-------- SOURCE

Monday, October 13, 2008

Conservatives Must Hold Brown to Account

"There are many lessons to be learned about what has happened over the last 10 years. There are many interrelated things that we have got to think about. I think at the macroeconomic level we probably allowed a boom to go on for too long, with too much rising house prices, rising share prices etcetera. There are issues that we need to think about about the whole macro-economy."

This wasn't a Conservative politician (or even a blogger) trying to apportion blame today. It was the chairman of the FSA, Adair Turner (Hattip Paul Waugh). Reading through the comments on the previous thread I do wonder which country I am living in, or if I occupy the same plant as some of the commenters. Many of them (anonymous, natch) put the entire blame for the crisis on Margaret Thatcher, almost as if the last 18 years hadn't existed. They also try to convince us that David Cameron and George Osborne have been mute. What absolute rubbish. It was Osborne who first suggested in public the idea of recapitalisation. Of course they won't get as much media coverage as Gordon Brown at the moment, but to say they have been silent is ridiculous.

----------------
-------- RECORD EXCERPTS

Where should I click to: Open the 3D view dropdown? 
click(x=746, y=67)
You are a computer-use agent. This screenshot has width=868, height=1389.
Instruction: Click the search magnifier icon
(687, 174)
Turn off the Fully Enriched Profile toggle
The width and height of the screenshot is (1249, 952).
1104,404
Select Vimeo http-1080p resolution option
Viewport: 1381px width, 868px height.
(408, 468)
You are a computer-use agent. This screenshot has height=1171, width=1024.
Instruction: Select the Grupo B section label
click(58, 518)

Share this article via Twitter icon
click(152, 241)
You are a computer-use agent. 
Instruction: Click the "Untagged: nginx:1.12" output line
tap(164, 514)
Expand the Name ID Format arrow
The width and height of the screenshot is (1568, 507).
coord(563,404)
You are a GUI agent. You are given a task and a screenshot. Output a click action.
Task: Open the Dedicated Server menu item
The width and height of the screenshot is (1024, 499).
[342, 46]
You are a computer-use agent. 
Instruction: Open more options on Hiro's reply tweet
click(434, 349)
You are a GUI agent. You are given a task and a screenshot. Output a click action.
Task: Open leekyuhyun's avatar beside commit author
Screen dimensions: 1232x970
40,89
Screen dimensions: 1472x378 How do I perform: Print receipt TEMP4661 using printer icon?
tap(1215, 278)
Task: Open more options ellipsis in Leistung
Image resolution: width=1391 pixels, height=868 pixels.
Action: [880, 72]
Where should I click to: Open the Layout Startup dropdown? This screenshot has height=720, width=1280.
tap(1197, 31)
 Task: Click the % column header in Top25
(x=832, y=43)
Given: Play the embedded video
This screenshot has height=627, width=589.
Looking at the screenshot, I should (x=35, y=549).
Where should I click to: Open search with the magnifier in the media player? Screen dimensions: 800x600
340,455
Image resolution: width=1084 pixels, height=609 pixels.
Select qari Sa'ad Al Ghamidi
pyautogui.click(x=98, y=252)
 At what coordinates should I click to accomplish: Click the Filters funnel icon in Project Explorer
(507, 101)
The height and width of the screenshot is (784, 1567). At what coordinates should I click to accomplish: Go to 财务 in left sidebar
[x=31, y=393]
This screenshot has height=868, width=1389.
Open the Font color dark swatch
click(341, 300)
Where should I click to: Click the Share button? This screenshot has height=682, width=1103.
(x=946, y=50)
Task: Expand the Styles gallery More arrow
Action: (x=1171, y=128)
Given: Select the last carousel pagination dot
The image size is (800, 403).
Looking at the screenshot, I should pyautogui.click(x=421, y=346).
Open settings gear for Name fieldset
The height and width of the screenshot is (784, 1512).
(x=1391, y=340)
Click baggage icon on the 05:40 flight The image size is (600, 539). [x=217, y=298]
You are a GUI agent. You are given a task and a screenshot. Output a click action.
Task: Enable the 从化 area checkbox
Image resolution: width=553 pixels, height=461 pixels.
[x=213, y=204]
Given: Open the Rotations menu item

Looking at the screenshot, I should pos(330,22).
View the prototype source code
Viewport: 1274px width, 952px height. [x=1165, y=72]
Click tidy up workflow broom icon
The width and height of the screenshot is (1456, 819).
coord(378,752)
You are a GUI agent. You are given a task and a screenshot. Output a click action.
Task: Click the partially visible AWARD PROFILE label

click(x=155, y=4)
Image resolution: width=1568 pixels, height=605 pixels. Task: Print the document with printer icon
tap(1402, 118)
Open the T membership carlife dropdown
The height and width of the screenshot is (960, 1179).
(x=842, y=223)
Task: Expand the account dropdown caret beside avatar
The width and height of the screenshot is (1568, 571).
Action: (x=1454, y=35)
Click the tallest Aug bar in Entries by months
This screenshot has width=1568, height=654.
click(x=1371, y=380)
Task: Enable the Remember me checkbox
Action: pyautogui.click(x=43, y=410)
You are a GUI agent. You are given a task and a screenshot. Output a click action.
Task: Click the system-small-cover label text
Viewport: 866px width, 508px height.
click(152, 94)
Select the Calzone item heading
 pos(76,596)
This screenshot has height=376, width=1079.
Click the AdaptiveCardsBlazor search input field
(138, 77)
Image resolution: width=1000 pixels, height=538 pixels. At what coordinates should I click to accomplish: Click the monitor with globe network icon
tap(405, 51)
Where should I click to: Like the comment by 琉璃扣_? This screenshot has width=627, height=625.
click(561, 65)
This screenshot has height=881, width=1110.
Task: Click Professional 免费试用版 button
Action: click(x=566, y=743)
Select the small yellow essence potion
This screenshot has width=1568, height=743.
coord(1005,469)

----------------

> **COMPLETE THE FOLLOWING**
1. In the blog post, who is the person quoted saying a boom was probably allowed to go on for too long?
2. Using the blog post, explain why its author rejects the claim that David Cameron and George Osborne have been mute.
None of the entries are needed for this work.

> **PER-TASK OUTPUTS**
1. Adair Turner, the chairman of the FSA.

2. The author points out that Osborne was the first to publicly suggest recapitalisation. The author grants that the two get less media coverage than Gordon Brown at the moment, but says that calling them silent is ridiculous.